I wanted to come down here and talk about the rule. My colleague from Florida has just made a very impassioned case for why he is likely going to be voting ``no'' on the underlying legislation. If I understood his comments correctly, I'm guessing that it's going to be a ``no'' vote after we have finished 6 hours of debate on this bill--6 hours of debate--which is the kind of debate that a bill of this nature demands. And I'm very proud that the Rules Committee set aside that kind of time. I was fortunate enough to have one of my amendments made in order by the Rules Committee, as was my friend from Florida, but a lot of Members were not.

I wanted to come down here, Madam Speaker, to speak to the authorizers, the chairmen out there who are sending this legislation to the floor. Because what we have in this House is called the CutGo rule, which says if you bring a bill to the floor that's actually going to do some reducing of the Federal deficit, if you're going to be bold enough in this House to send a bill to the floor that's going to reduce the burden that we're placing on our children and grandchildren everyday, then nothing that happens on the floor of the House as we try to amend that bill will be allowed to reduce that savings.

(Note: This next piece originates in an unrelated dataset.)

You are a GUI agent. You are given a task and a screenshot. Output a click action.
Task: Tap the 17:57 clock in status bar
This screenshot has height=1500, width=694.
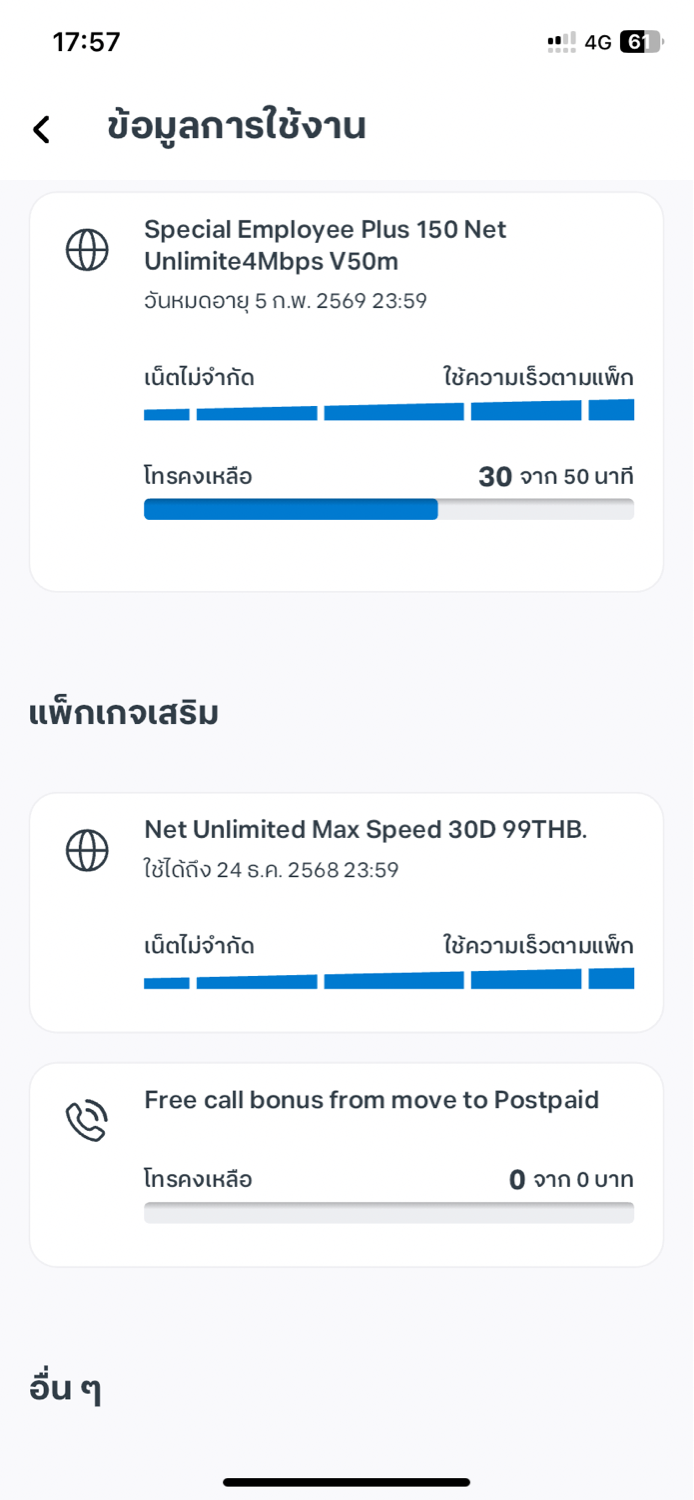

So when a bill comes to the floor, as this bill has, H.R. 5, that has a very high CutGo number in it, we're in a box. It cannot be amended with different ideas because those ideas are either not germane--germaneness means that it has to be relevant to the underlying legislation--or they can't cut any additional funds. So what we had to do in the Rules Committee yesterday was reject amendment after amendment after amendment that our colleagues offered that we would ordinarily have made in order here on the House floor in what has been the single most open Congress that I have seen in my lifetime. I'm a freshman on the floor of this House, but I've been watching this institution. This is the single most open Congress I've seen in my lifetime, but we were not able to make more amendments in order because they were not germane or they violated CutGo. To the Rules Committee's credit, we did not waive CutGo. We complied with the rules of this House.

But I just say to my friends who are on those authorizing committees, if you want to take advantage of the Rules Committee in this Congress that is providing more opportunity for more debate and more amendment and more discussion than we have seen in decades, you need to be cognizant when you send those bills to the Rules Committee that we are not inclined to waive CutGo--and rightfully so--and we are not inclined to waive the germaneness rules--and rightfully so.

What that means today is we're going to have the narrow discussion, that my friend from Florida has laid out, on the merits of this bill for over 6 hours today. I want to thank my friend on the Rules Committee for his leadership in bringing such an open rule to the floor, in bringing such an expansive rule to the floor and in genuinely providing the kind of opportunity for debate, even though I disagree with my friend from Florida on his underlying assertions, providing the opportunity for debate the likes of which America has not seen in decades.